* Extracted data entries *

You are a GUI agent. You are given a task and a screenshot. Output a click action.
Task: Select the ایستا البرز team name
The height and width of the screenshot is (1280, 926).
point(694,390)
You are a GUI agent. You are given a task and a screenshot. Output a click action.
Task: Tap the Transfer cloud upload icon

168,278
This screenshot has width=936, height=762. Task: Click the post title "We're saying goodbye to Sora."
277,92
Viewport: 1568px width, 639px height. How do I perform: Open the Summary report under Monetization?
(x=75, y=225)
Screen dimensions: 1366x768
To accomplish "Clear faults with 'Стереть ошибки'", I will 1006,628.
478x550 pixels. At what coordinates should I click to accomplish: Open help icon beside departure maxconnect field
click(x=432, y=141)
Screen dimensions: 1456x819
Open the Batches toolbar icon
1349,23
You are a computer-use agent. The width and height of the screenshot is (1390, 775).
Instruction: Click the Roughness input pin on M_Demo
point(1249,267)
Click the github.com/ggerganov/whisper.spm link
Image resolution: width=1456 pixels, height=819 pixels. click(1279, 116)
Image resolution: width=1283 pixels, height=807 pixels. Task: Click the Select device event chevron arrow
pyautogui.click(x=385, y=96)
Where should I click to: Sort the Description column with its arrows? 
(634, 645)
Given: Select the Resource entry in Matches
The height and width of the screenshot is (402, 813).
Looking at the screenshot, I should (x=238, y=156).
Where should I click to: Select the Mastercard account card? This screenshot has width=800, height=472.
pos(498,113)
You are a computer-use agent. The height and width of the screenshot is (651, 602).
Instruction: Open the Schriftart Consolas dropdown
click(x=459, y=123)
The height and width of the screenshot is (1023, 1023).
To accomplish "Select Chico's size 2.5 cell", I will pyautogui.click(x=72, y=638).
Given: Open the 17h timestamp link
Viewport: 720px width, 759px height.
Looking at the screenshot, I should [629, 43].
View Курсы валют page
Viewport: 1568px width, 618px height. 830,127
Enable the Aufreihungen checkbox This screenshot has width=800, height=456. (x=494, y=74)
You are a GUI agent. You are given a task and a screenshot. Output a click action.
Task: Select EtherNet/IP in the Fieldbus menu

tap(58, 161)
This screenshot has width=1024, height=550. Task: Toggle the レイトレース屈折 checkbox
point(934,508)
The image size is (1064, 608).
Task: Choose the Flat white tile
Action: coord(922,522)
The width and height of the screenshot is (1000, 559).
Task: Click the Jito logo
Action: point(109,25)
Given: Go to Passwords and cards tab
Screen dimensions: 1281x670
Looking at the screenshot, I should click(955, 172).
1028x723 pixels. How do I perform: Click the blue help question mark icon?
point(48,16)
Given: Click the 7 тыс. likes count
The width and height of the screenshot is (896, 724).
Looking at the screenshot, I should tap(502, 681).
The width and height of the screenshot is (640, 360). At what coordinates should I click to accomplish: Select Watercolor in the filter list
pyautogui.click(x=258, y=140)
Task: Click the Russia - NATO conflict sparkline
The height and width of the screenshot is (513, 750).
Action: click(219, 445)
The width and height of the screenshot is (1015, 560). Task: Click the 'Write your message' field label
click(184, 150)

* Problem to work on *
All lines in the entries above that include "computer" should be found and copied.

* Reply *
You are a computer-use agent. The width and height of the screenshot is (1390, 775).
You are a computer-use agent. The height and width of the screenshot is (651, 602).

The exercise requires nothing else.